|Sa E Silva, Mariana|
|Ellis, Angela -|
|Karaca, Kemal -|
|Minke, Jules -|
|Nordgren, Robert -|
Submitted to: Vaccine
Publication Type: Peer Reviewed Journal
Publication Acceptance Date: December 10, 2012
Publication Date: January 3, 2013
Repository URL: http://handle.nal.usda.gov/10113/57536
Citation: Sa E Silva, M., Ellis, A., Karaca, K., Minke, J., Nordgren, R., Wu, S., Swayne, D.E. 2013. Domestic goose as a model for West Nile virus vaccine efficacy. Vaccine. 31(7):1045-1050. Interpretive Summary: West Nile virus (WNV) is an important pathogen for several mammals, including humans, and also several bird species. Among the susceptible birds, geese are the most susceptible to acquired and spread infection. The aim of this study is to report a vaccine efficacy model for WNV using geese, evaluating several protection parameters. The birds were divided in groups and vaccinated with different vaccine formulations, followed by a challenge with the WNV. The fowlpox recombinant vaccine provides the best overall protection compared with the control group not vaccinated and only challenged. The data reported in this study indicates that geese can be used as a model for vaccine protection studies against WNV.

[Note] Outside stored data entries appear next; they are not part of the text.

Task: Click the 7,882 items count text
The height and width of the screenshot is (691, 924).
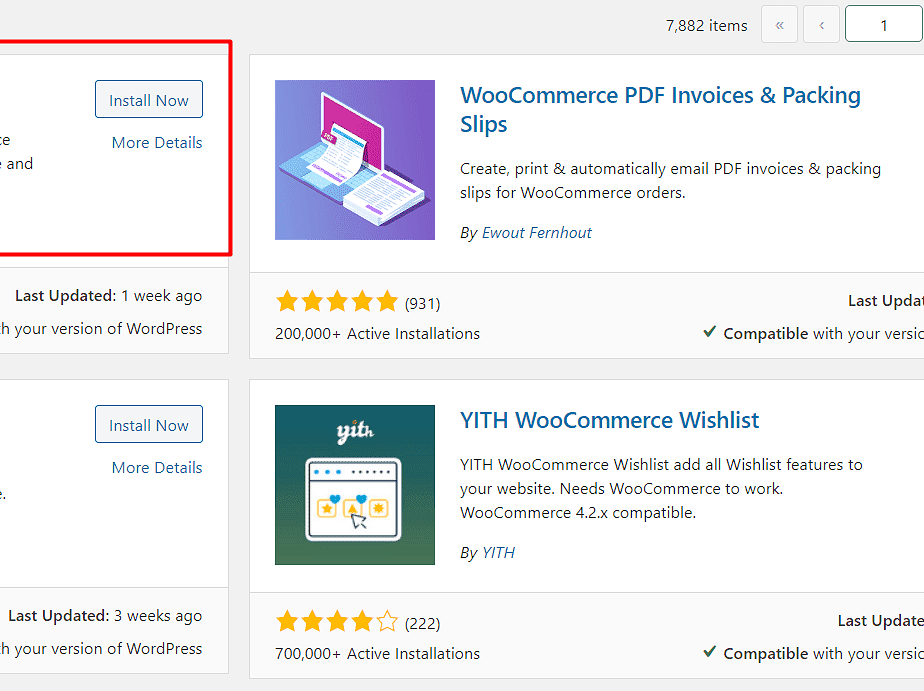Action: tap(707, 26)
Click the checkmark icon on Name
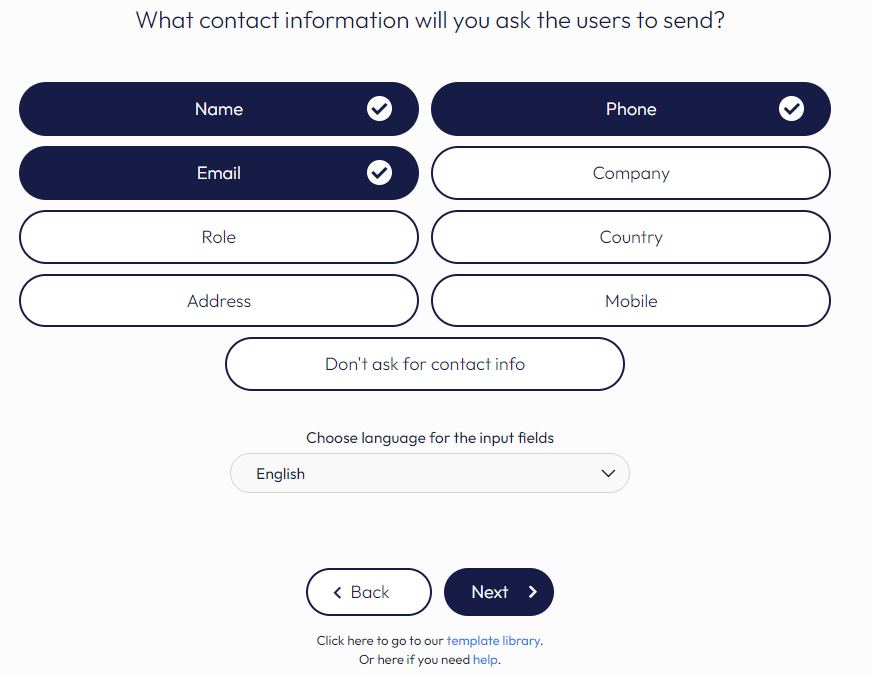This screenshot has height=674, width=871. (x=379, y=109)
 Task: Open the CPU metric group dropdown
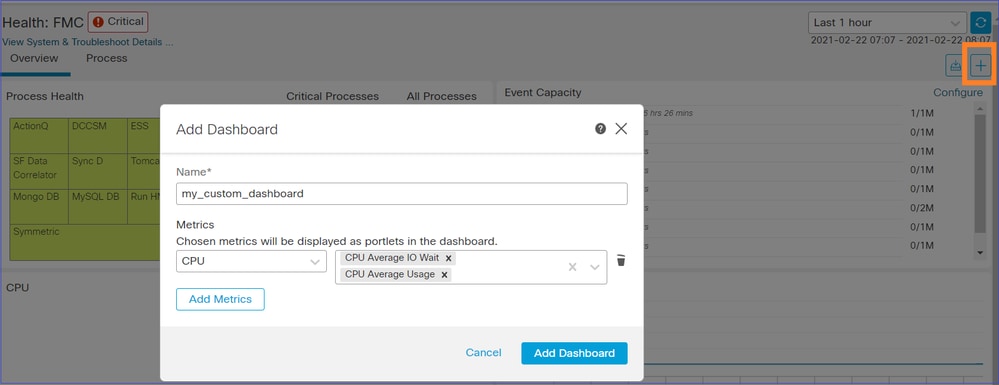tap(251, 261)
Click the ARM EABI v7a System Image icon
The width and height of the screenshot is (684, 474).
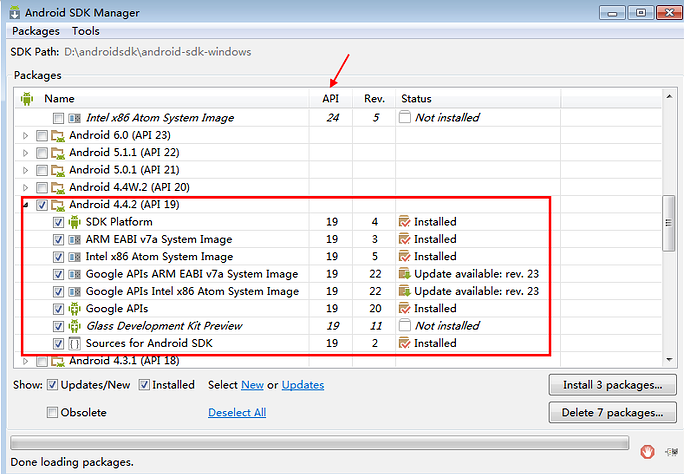pyautogui.click(x=75, y=240)
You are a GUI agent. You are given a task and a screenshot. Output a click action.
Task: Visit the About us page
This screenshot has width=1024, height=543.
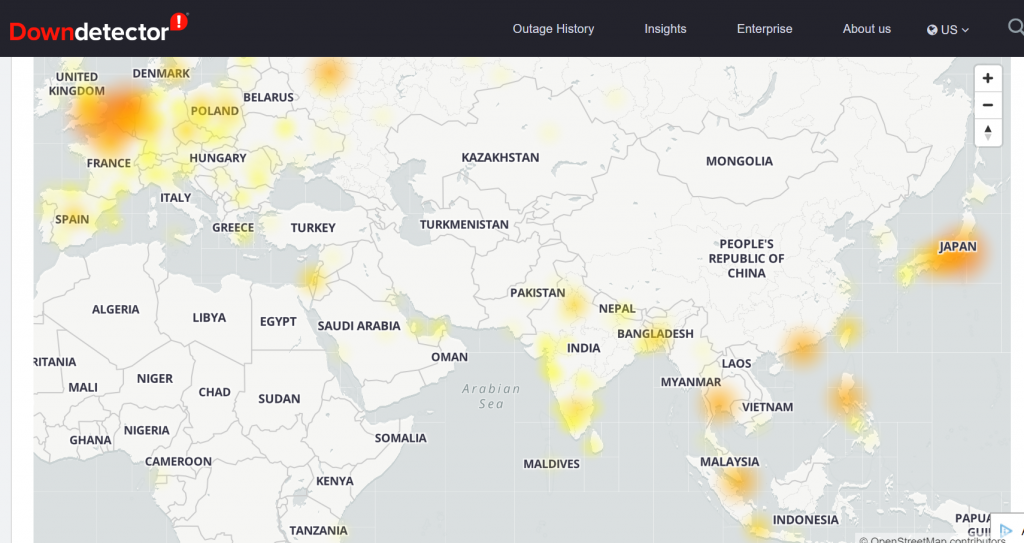point(866,29)
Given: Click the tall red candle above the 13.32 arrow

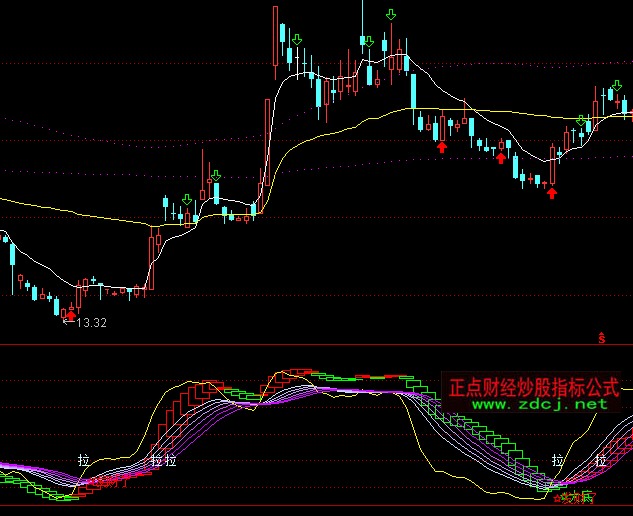Looking at the screenshot, I should (79, 295).
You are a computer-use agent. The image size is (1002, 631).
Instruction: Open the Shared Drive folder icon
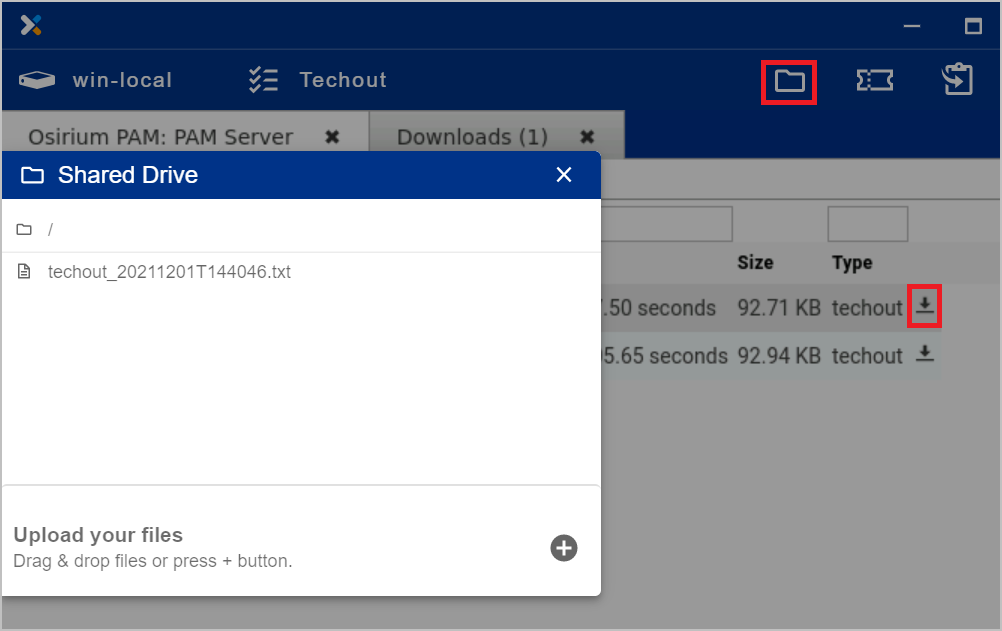(x=789, y=79)
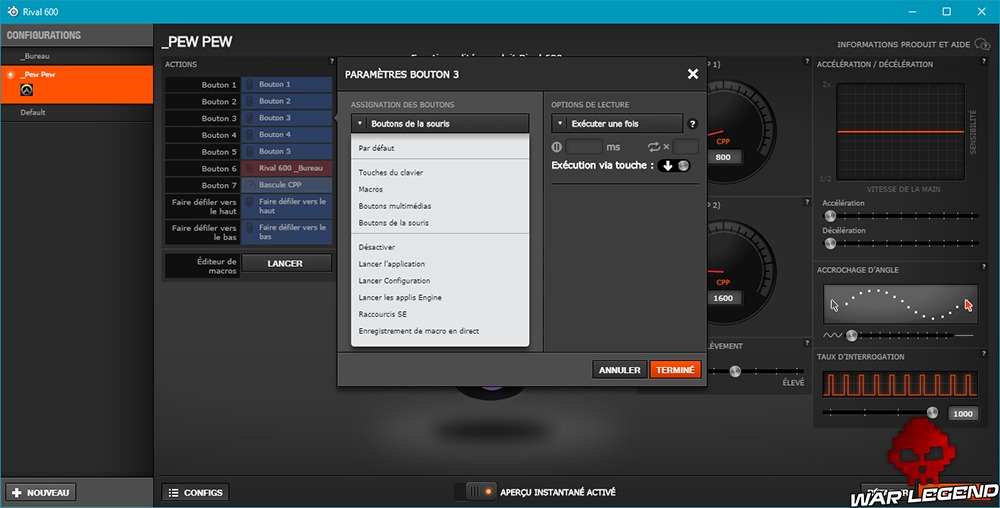Click the help icon beside Exécuter une fois

coord(692,124)
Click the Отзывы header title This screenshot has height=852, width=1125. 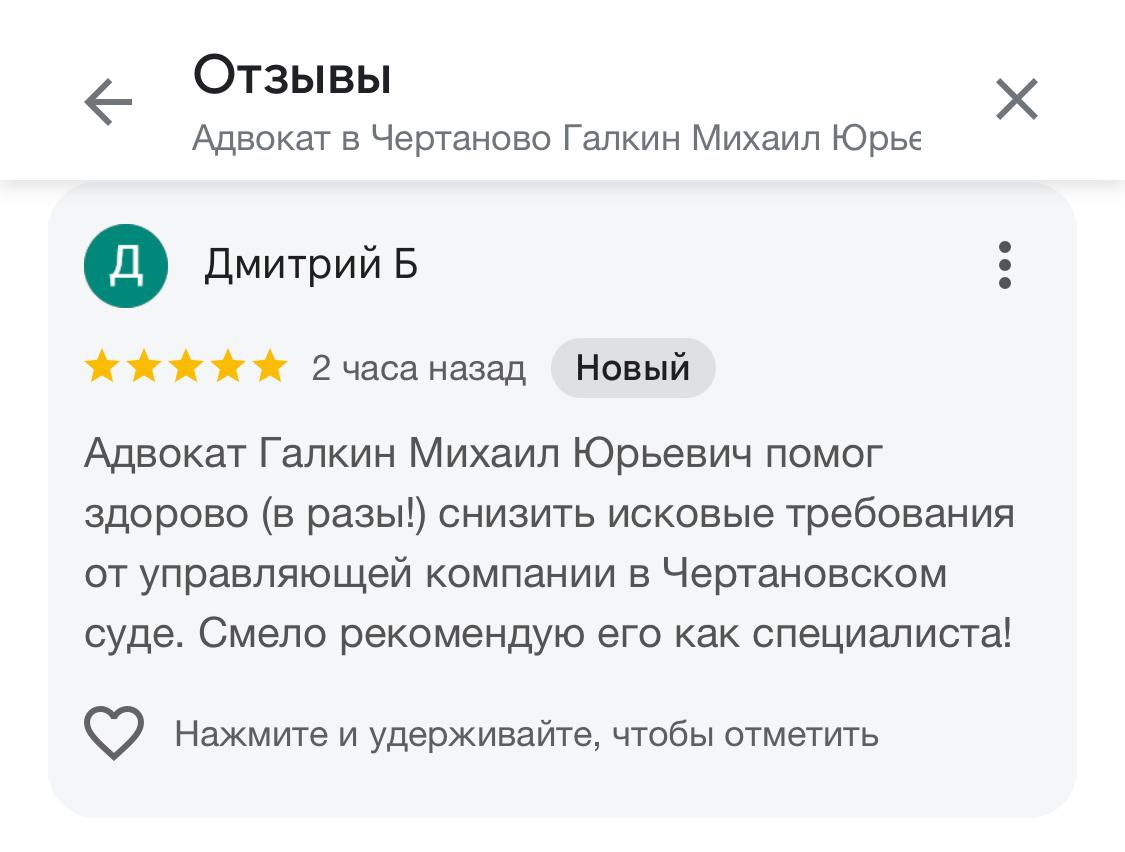click(x=292, y=76)
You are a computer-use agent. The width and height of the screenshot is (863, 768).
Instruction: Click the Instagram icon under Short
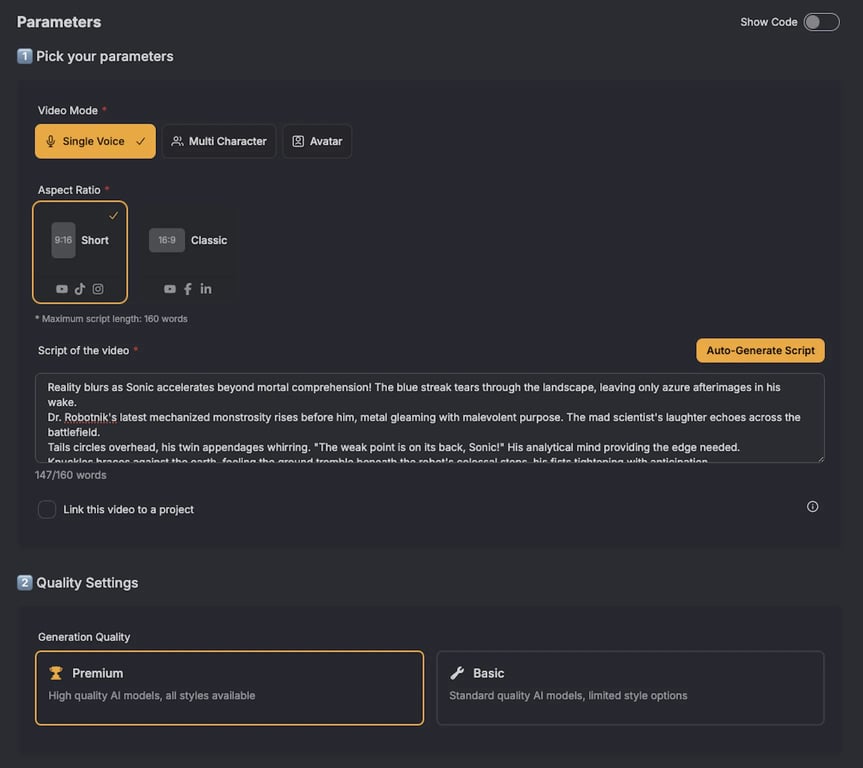click(98, 289)
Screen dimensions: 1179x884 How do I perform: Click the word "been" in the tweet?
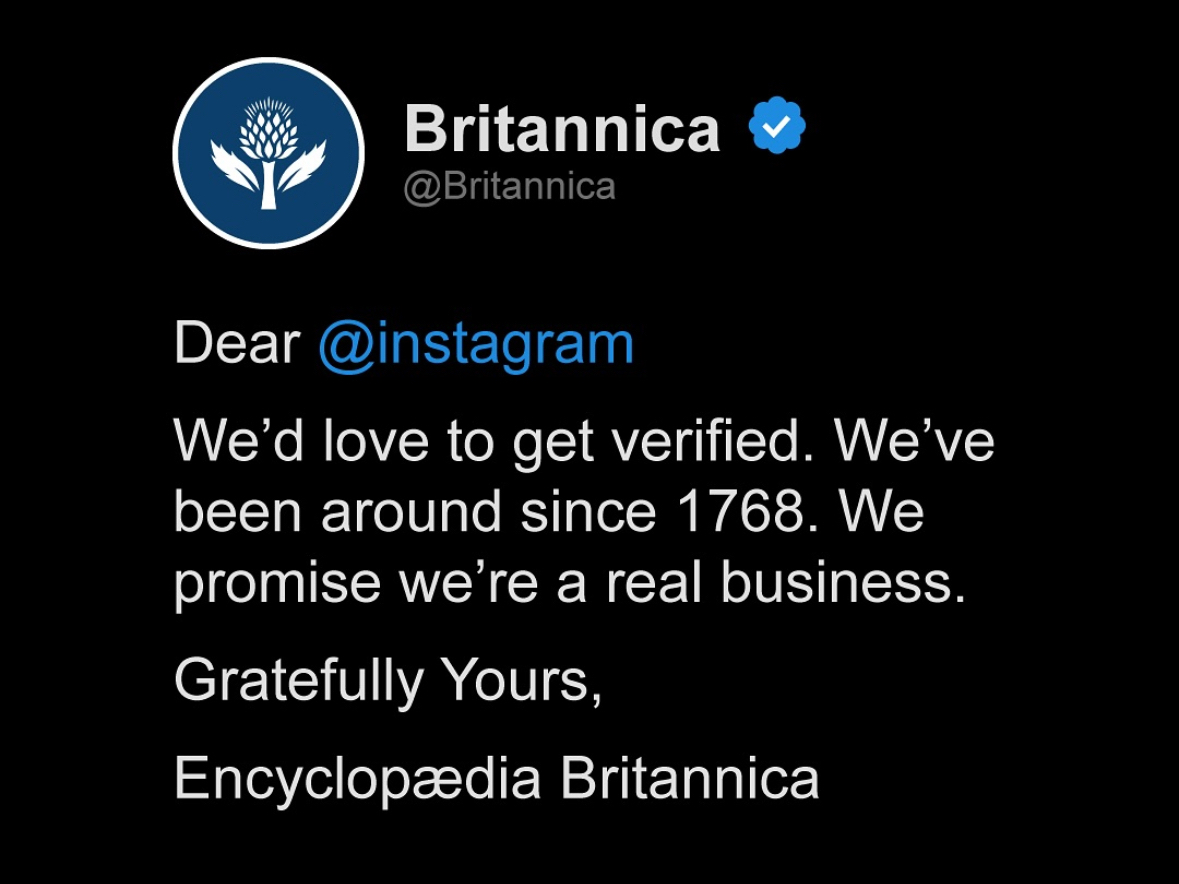[x=239, y=511]
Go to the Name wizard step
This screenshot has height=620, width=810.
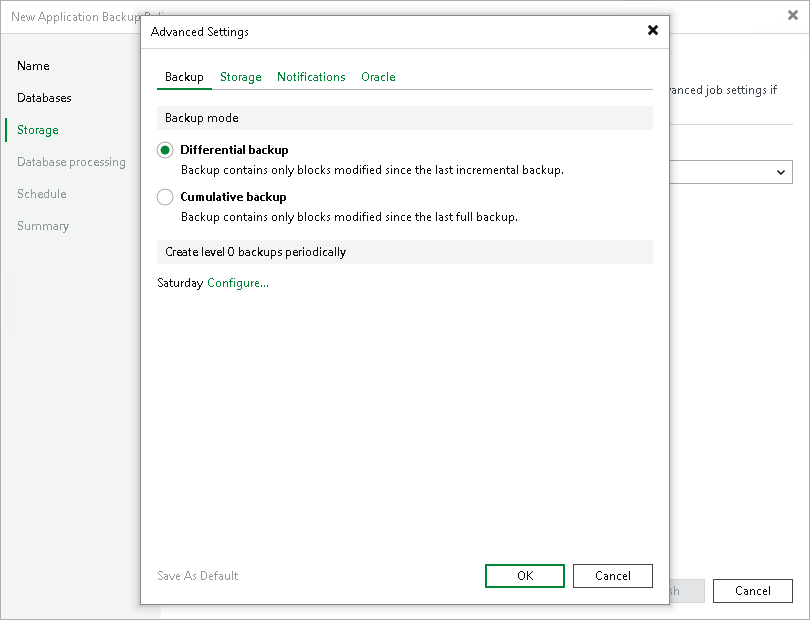pyautogui.click(x=33, y=66)
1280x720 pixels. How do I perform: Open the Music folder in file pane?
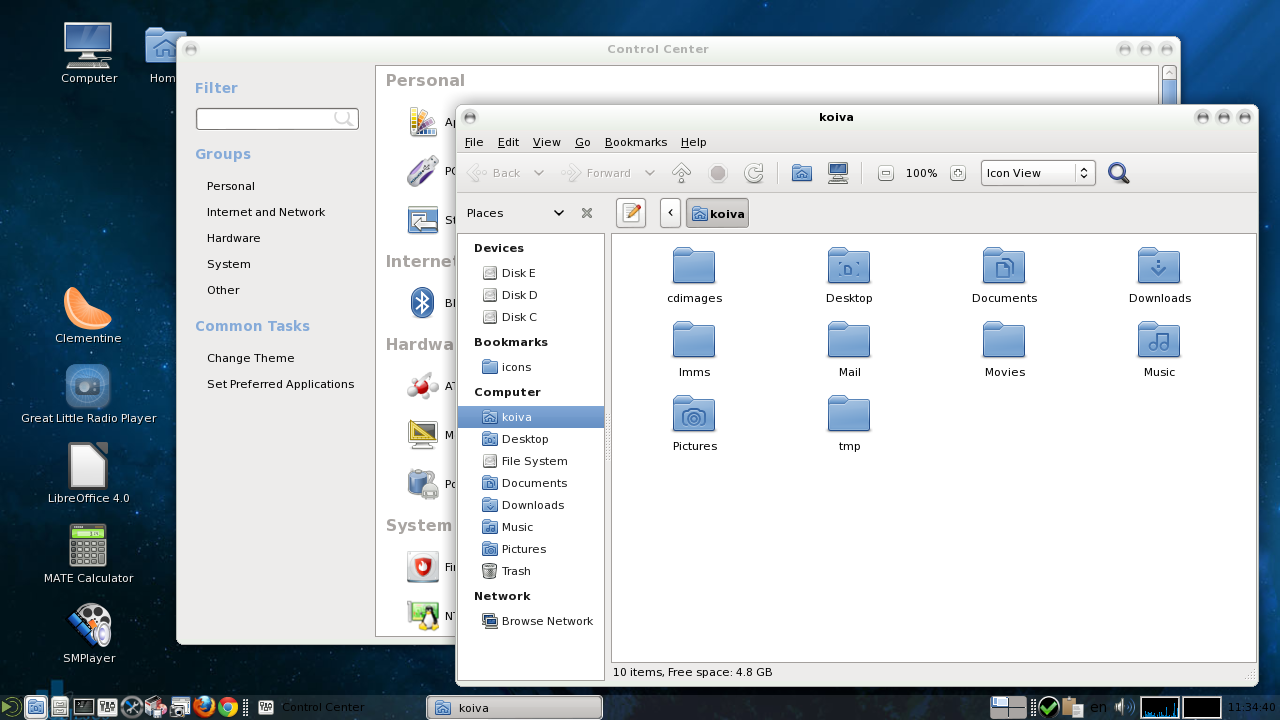tap(1159, 341)
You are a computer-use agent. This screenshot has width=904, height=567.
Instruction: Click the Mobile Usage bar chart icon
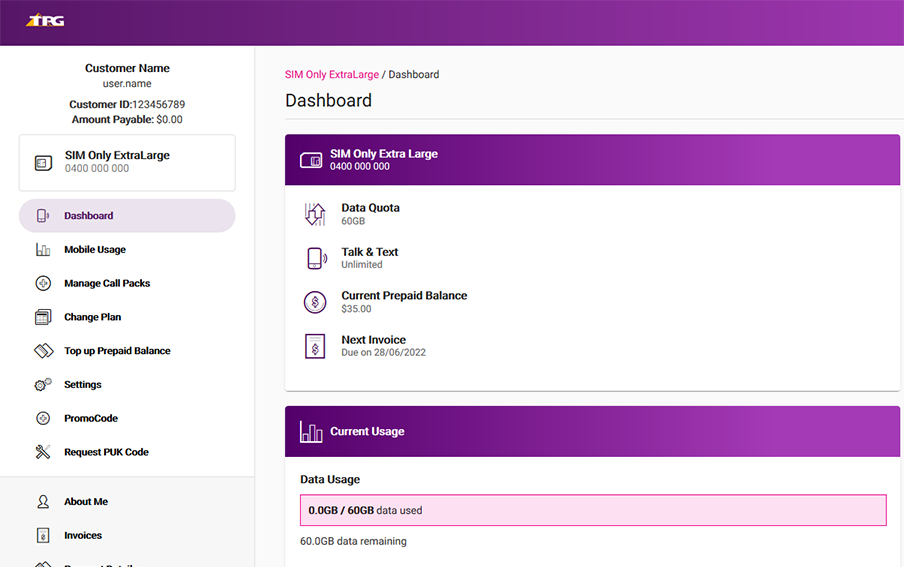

Technical Abstract: West Nile virus (WNV) is an emergent pathogen in the Americas, first reported in New York during 1999, and has since spread across the United States (USA), Central and South America causing neurological disease in humans, horses and some bird species, including domestic geese. No WNV vaccines are licensed in the USA for use in geese. This study reports the development of a domestic goose vaccine efficacy model, based on utilizing multiple parameters to determine protection. To test the model, 47 geese were divided in seven groups: five different vaccine groups and two sham groups (challenged and unchallenged). Based on the broad range of result for individual metrics between the Challenged-Sham and Unchallenged-Sham groups, the best parameters to measure protection were morbidity, Clinical Pathogenicity Index (CPI), plasma virus positive rates on 1-4 days post-inoculation and titers, and brain histological lesion rates and severity scores. Compared to the Challenged-Sham group, the fowlpox virus vectored vaccine (vFP2000) with inserts of WNV membrane protein (prM) and envelope (E) proteins provided the best protection with significant differences in all six metrics, followed by the two canarypox virus vectored vaccines with inserts of WNV prM and E proteins (vCP2017 and vCP2018) with four metrics of protection, WNV E protein with two metrics of protection and Oil-emulsion whole WNV with one metric of protection. This data indicate domestic geese can be used in an efficacy model for vaccine protection studies, using clinical, plasma virological and brain histopathological parameters to evaluate protection against WNV challenge.